* What the task asks *
The complete listing should be copied out exactly.

* Study material *
::::::::::

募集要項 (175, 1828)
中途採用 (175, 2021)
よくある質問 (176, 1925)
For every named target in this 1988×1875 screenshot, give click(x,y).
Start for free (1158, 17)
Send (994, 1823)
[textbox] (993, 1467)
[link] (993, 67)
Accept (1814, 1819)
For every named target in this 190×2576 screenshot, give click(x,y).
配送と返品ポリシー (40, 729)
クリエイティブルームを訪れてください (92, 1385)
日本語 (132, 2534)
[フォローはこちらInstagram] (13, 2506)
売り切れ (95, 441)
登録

::::::::::

* Result of the exercise *
募集要項 (175, 1828)
中途採用 (175, 2021)
よくある質問 (176, 1925)
For every named target in this 1988×1875 screenshot, give click(x,y).
Start for free (1158, 17)
Send (994, 1823)
[textbox] (993, 1467)
[link] (993, 67)
Accept (1814, 1819)
For every named target in this 190×2576 screenshot, give click(x,y).
配送と返品ポリシー (40, 729)
クリエイティブルームを訪れてください (92, 1385)
日本語 (132, 2534)
[フォローはこちらInstagram] (13, 2506)
売り切れ (95, 441)
登録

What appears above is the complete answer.